Entries taken from a collection
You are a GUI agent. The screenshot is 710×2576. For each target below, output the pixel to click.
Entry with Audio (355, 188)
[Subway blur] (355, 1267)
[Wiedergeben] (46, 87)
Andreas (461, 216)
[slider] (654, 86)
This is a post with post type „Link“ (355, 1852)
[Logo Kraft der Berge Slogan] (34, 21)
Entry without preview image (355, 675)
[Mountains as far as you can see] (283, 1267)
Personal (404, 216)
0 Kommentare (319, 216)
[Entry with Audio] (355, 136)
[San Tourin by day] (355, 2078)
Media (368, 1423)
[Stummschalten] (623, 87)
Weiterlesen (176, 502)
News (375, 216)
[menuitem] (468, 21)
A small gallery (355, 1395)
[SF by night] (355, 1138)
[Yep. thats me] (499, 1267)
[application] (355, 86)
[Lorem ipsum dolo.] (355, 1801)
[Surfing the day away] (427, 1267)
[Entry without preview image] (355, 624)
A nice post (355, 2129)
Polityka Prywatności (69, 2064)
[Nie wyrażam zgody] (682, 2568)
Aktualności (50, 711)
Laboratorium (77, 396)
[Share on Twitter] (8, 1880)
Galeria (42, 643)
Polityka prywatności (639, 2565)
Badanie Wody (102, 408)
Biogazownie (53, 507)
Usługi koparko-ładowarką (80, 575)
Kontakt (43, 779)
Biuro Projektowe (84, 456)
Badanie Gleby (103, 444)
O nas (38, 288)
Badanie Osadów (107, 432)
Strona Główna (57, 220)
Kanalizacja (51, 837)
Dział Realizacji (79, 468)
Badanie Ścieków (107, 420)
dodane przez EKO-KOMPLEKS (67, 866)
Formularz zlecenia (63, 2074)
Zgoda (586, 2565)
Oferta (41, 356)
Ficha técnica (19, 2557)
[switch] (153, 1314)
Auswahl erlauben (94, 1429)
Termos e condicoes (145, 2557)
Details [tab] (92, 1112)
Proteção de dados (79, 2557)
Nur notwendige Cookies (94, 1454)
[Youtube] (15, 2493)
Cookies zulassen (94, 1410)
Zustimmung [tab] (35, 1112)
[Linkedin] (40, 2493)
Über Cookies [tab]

**The problem:**
Each entry must be retyped exactly as it was written above.

**The completed task:**
You are a GUI agent. The screenshot is 710×2576. For each target below, output the pixel to click.
Entry with Audio (355, 188)
[Subway blur] (355, 1267)
[Wiedergeben] (46, 87)
Andreas (461, 216)
[slider] (654, 86)
This is a post with post type „Link“ (355, 1852)
[Logo Kraft der Berge Slogan] (34, 21)
Entry without preview image (355, 675)
[Mountains as far as you can see] (283, 1267)
Personal (404, 216)
0 Kommentare (319, 216)
[Entry with Audio] (355, 136)
[San Tourin by day] (355, 2078)
Media (368, 1423)
[Stummschalten] (623, 87)
Weiterlesen (176, 502)
News (375, 216)
[menuitem] (468, 21)
A small gallery (355, 1395)
[SF by night] (355, 1138)
[Yep. thats me] (499, 1267)
[application] (355, 86)
[Lorem ipsum dolo.] (355, 1801)
[Surfing the day away] (427, 1267)
[Entry without preview image] (355, 624)
A nice post (355, 2129)
Polityka Prywatności (69, 2064)
[Nie wyrażam zgody] (682, 2568)
Aktualności (50, 711)
Laboratorium (77, 396)
[Share on Twitter] (8, 1880)
Galeria (42, 643)
Polityka prywatności (639, 2565)
Badanie Wody (102, 408)
Biogazownie (53, 507)
Usługi koparko-ładowarką (80, 575)
Kontakt (43, 779)
Biuro Projektowe (84, 456)
Badanie Gleby (103, 444)
O nas (38, 288)
Badanie Osadów (107, 432)
Strona Główna (57, 220)
Kanalizacja (51, 837)
Dział Realizacji (79, 468)
Badanie Ścieków (107, 420)
dodane przez EKO-KOMPLEKS (67, 866)
Formularz zlecenia (63, 2074)
Zgoda (586, 2565)
Oferta (41, 356)
Ficha técnica (19, 2557)
[switch] (153, 1314)
Auswahl erlauben (94, 1429)
Termos e condicoes (145, 2557)
Details [tab] (92, 1112)
Proteção de dados (79, 2557)
Nur notwendige Cookies (94, 1454)
[Youtube] (15, 2493)
Cookies zulassen (94, 1410)
Zustimmung [tab] (35, 1112)
[Linkedin] (40, 2493)
Über Cookies [tab]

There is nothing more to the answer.